- Legal field stepped back from its 64,000 losses in April
- Small jobs gain may be statistically insignificant
U.S. legal job losses are leveling off, but hiring gains are fractional compared to other sectors starting to rebound after months of historic economic distress due to the coronavirus pandemic.
The legal sector registered a modest gain of 3,200 jobs between mid-April and mid-May, according to Labor Department data released on Friday.
Carson Wilson, an economist with the agency’s Bureau of Labor Statistics, cautioned that the gain “is so small, it may be statistically insignificant” compared to the 64,000 job losses reported in the same period between March and April.
Overall nonfarm payrolls added 2.5 million jobs in May, buoying optimism on Wall Street and Main Street that the nation’s economic recovery has begun in earnest.
The legal sector is private. Its fortunes reflected that of the overall private sector, which generally fared well in the May jobs report. There were large job gains in leisure and hospitality, construction, education, health services and retail.
Employment of lawyers in law firms and other offices stands at almost 1.1 million.
Law firms and other legal employers earlier this spring imposed austerity measures and changed up other aspects of operations much like the rest of reeling American business.
As the pandemic set in, law firms employed techniques to slim down payrolls.
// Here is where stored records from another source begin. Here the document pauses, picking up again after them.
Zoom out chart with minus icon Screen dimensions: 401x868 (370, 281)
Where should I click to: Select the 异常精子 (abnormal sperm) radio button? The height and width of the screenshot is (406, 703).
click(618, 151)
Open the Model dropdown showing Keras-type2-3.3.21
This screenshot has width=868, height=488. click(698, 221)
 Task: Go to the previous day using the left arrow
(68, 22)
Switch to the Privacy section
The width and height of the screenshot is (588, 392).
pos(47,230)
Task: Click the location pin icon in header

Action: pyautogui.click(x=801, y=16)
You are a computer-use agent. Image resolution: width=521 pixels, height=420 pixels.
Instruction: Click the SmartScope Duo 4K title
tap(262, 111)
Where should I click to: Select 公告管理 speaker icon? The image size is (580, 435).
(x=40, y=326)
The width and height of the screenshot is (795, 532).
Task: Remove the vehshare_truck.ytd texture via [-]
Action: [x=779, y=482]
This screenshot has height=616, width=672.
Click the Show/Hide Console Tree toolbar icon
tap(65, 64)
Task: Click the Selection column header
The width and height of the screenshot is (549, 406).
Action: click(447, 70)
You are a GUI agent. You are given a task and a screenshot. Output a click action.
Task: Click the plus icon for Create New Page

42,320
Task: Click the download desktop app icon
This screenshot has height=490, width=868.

These included staff furloughs as well as reductions in attorney and partner compensation.
Layoffs were reported at firms like Minneapolis’s Dorsey & Whitney; Goodwin Procter; Greenspoon Marder, and Nixon Peabody.
Some firms also may be trimming ranks with unannounced, or “stealth” layoffs, which also occurred during the Great Recession a dozen years ago. Moreover, some staff have lost jobs temporarily in the new work-at-home environment if they were unable to perform them remotely or were being underutilized.
Reflecting a cautious financial outlook, many law firms dialed back summer associate programs, the pipeline for new talent, and are hiring laterally more slowly than a few months ago.